I stare at the tray for a long time. It isn’t hunger tightening my stomach. It isn’t the smell either. My body is still too tense to feel something that simple. Nausea hits without warning. It rises fast, then catches in my throat. It isn’t physical. It’s mental. My mind is trying to catch up to what my body went through without giving it time to understand. The evaluation. The Colosseum. Losing control. Helplessness. Being taken. Everything mixes with no order. Images stack, overlap, no transition. My body is here in this white room, but part of me is still there.
I go into the bathroom and lean over the toilet. My reflection shows in the still water, slightly warped but unmistakably mine. My face is still my own. And still, something has changed. I stay there a moment. Then I straighten.
I don’t throw up.
I swallow it all. The unease. The doubt. The tension. I keep them like a reminder. I stand slowly and force my breathing to slow down, even though the fatigue is still there, lodged in muscle and behind my eyes. I rinse my face at the sink. The water is cold, almost aggressive. It runs over my skin and drags me out of the haze.

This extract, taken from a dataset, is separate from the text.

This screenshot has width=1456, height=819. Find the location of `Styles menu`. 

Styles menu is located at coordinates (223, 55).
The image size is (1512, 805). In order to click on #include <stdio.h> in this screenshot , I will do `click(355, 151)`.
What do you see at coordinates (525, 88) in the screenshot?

When I lift my head, the mirror catches me. My reflection gives me an image I’d almost forgotten. Dark circles. A shadowed, nearly empty stare. Not sad. Not broken. Just closed. Light brown skin cutting hard against the clinical white of the room. Thick black hair, unruly, sticking up everywhere. I stay still a moment, looking at myself without truly recognizing it. Something about me feels distant, contained. Back in the main room, the food is waiting. It’s bland, cold, unpleasant, a texture you endure more than taste. I eat anyway. My body has to recover. I have to hold. The floor is almost better than the bed. It’s hard, but cool, and that sensation loosens the tension clinging to my shoulders a little. Without noticing, something rises in me.

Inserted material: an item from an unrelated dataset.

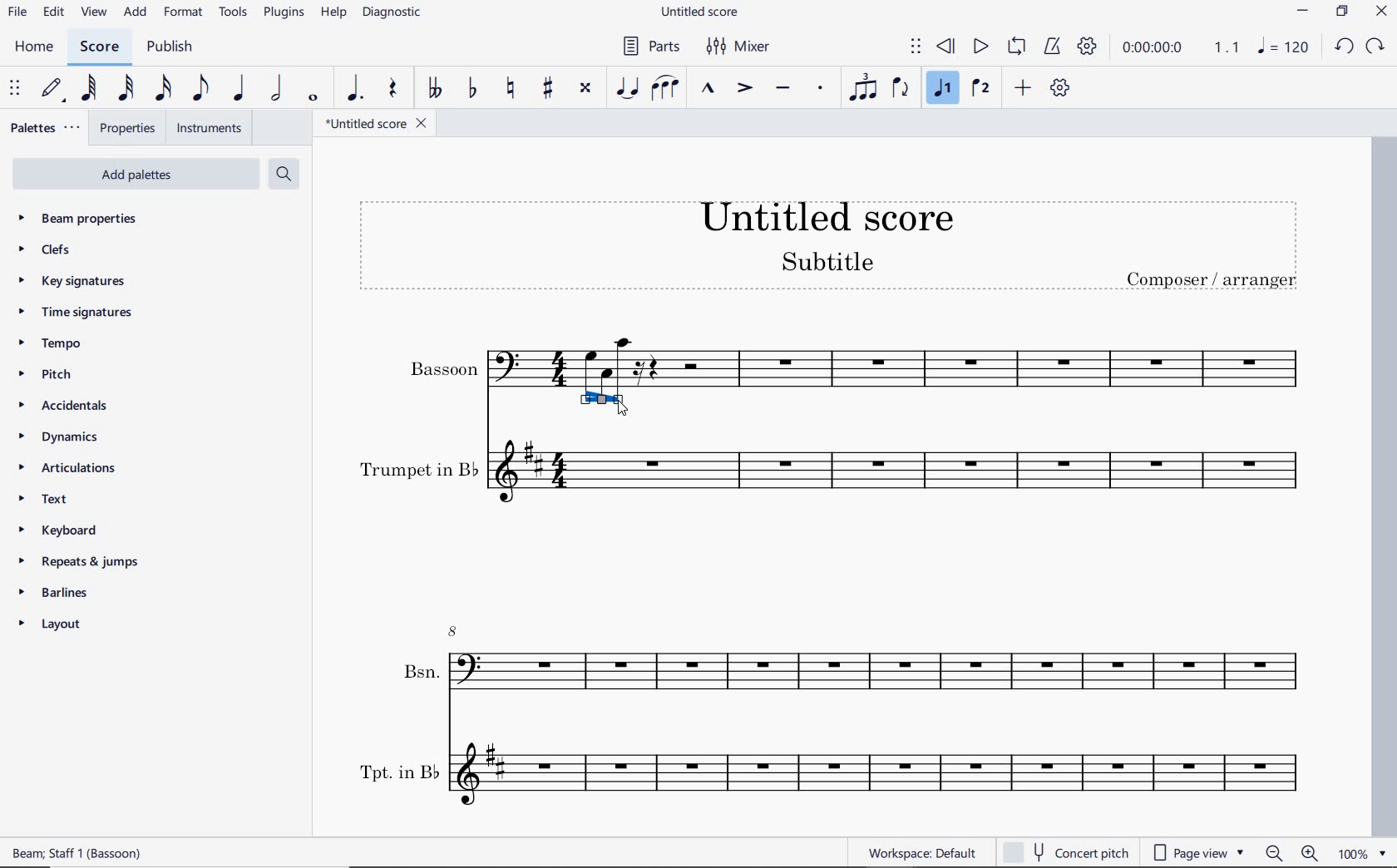  I want to click on file name, so click(377, 123).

My Mots. My Soul Definition.
I close my eyes and let myself sink inward. A wide prairie spreads beneath a sky of unreal colors. Nothing truly moves, and yet everything feels alive, present, attentive. I’m on the summit, like always, but something has changed. My vantage point is the same, but my gaze reaches farther. I turn. Behind me, the ocean stretches endlessly, immense and unstable. In front of it stand the golden doors. The first is slightly open, leaking a thin thread of energy that trickles down and feeds the first lake.

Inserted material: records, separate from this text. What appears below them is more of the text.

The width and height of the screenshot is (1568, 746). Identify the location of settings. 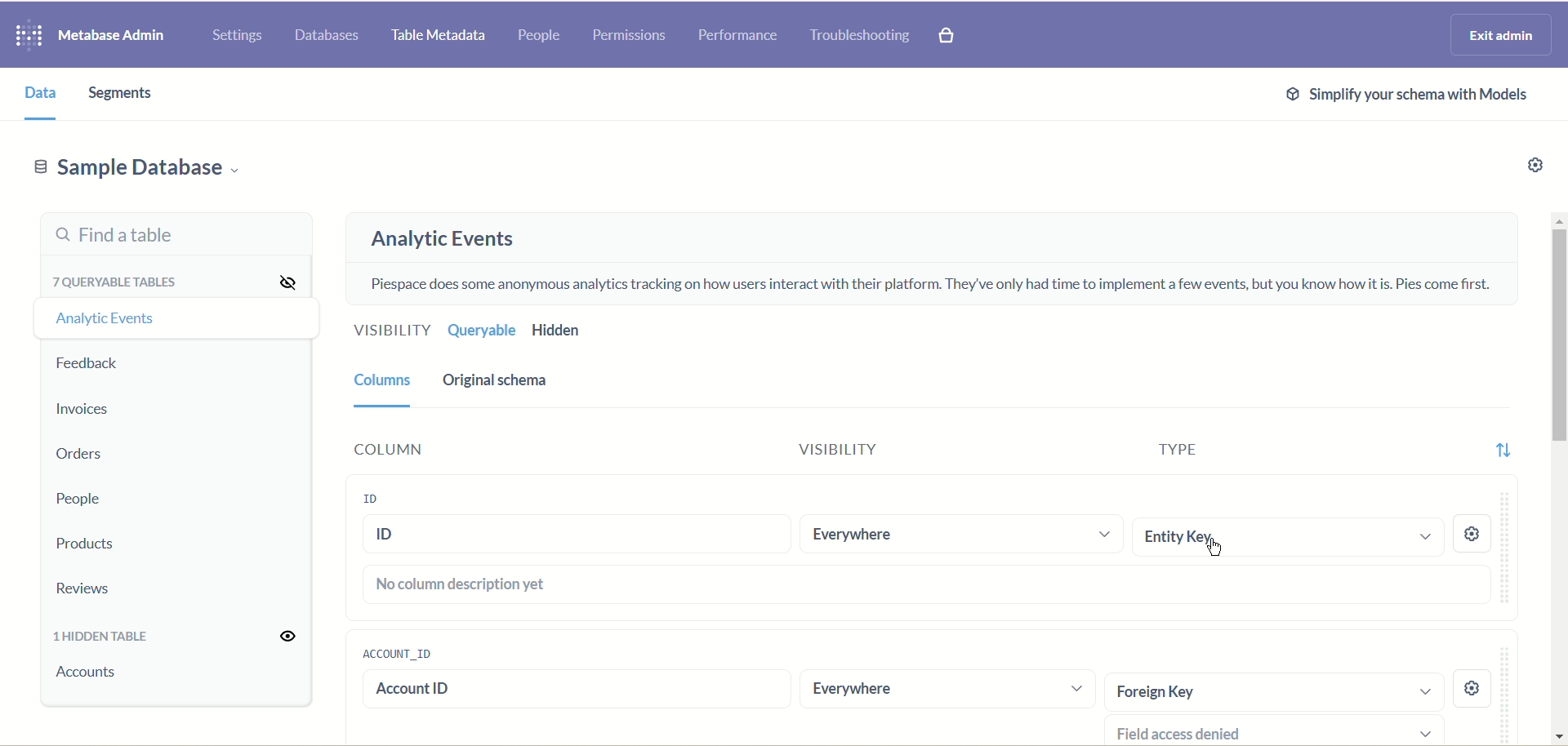
(1472, 535).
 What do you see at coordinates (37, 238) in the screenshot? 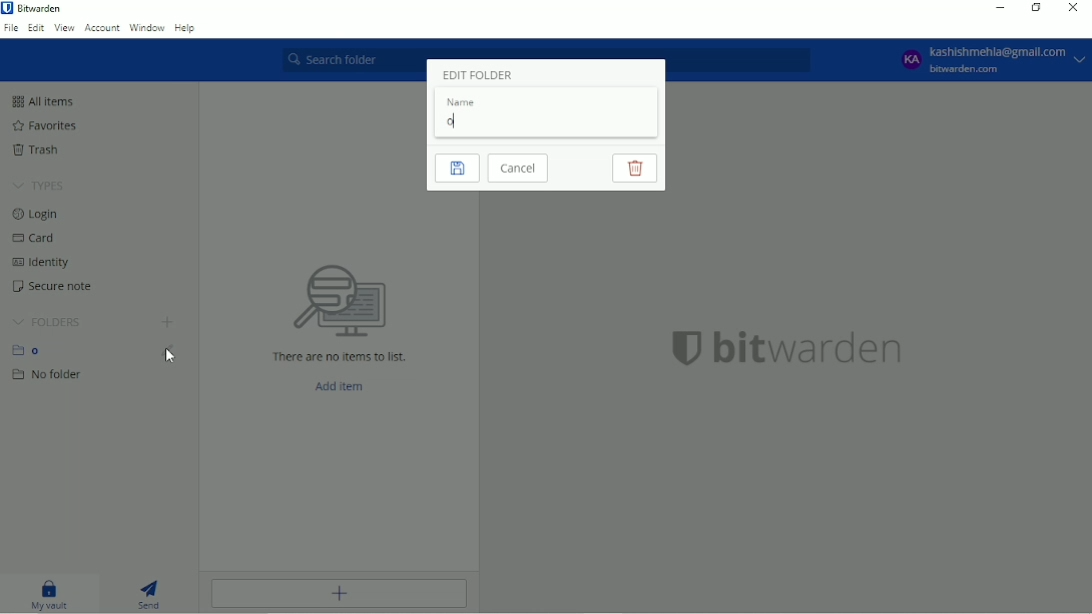
I see `Card` at bounding box center [37, 238].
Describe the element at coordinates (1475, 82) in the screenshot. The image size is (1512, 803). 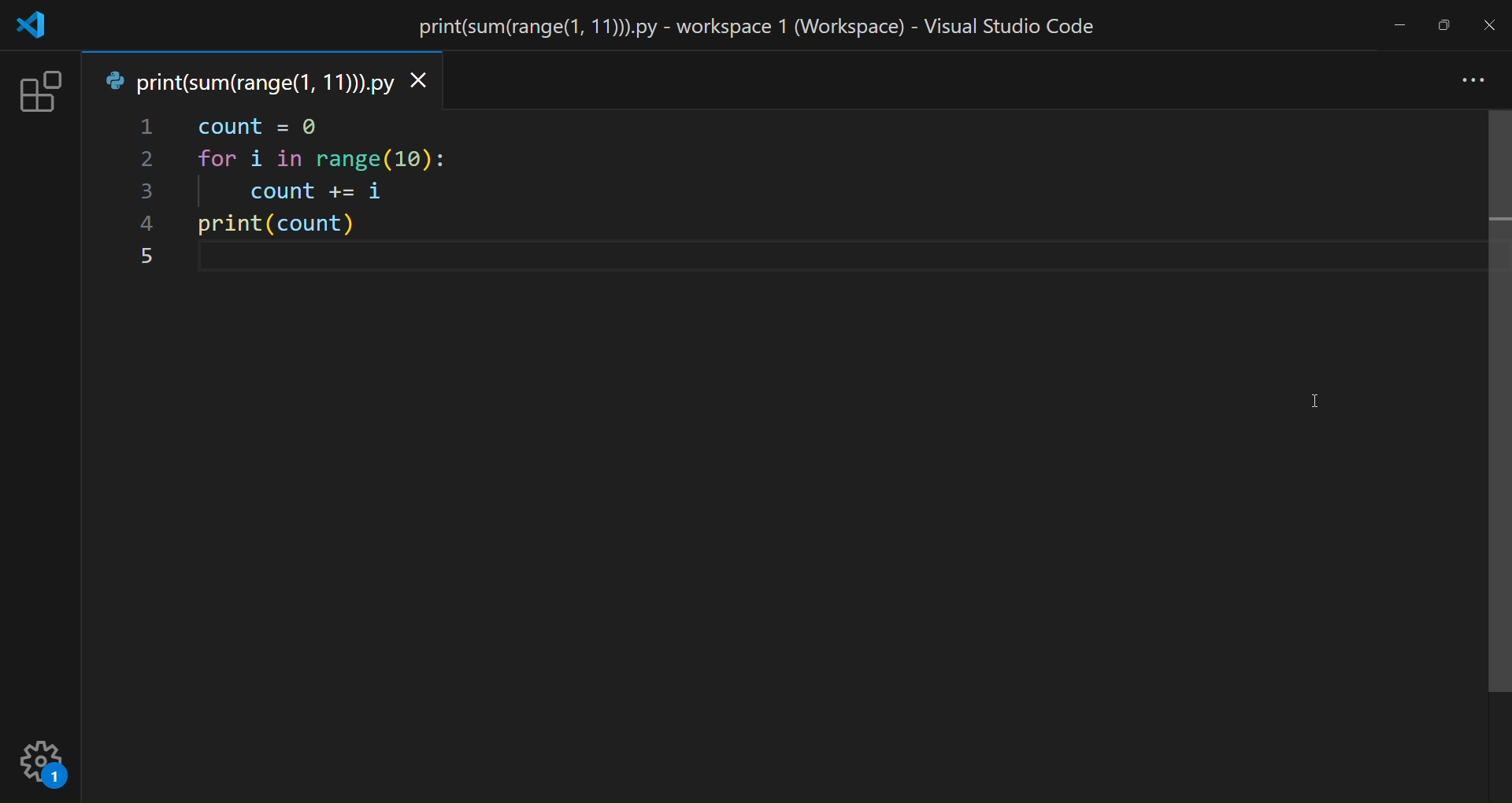
I see `more` at that location.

I walk to it without hesitation. The descent is slow, almost gentle. I don’t know if I’m truly walking or if the world carries me in its own way. When I reach the lake, I let myself drop. The energy is dense, alive. It passes through me without crushing me. I let it circulate through muscle, bone, breath, as my heart begins to speed up.
BOOM.
BOOM.
BOOM.
Each beat locks something in place. My body strengthens, steadies, as if pieces are slowly being put back where they belong. Then I hit the bottom. The limit. I know, clearly, I can’t go deeper. Not yet. So I stay there, still, letting the energy soak into me without forcing it, without trying to push past what my body can handle. When I open my eyes, I’m back in the cell. Nothing around me has changed. Same walls. Same silence. And yet something is different. Clearer. More stable. Like part of the chaos has been filtered out, held at distance.
I take a shower. The water is clean. I change after. A gray t-shirt. Gray pants. A small star stitched into the fabric. Recruit or prisoner, the difference barely matters anymore. I lie down on the bed. The day was short, but intense. Too dense to fit in a single breath. My mind replays images with no order. The brutal wake-up. The chains. Celia. The Colosseum. Norman. Before, I was prey. An easy target. Today, they want to turn me into a tool.
But they’re wrong. They have no idea what they just set in motion.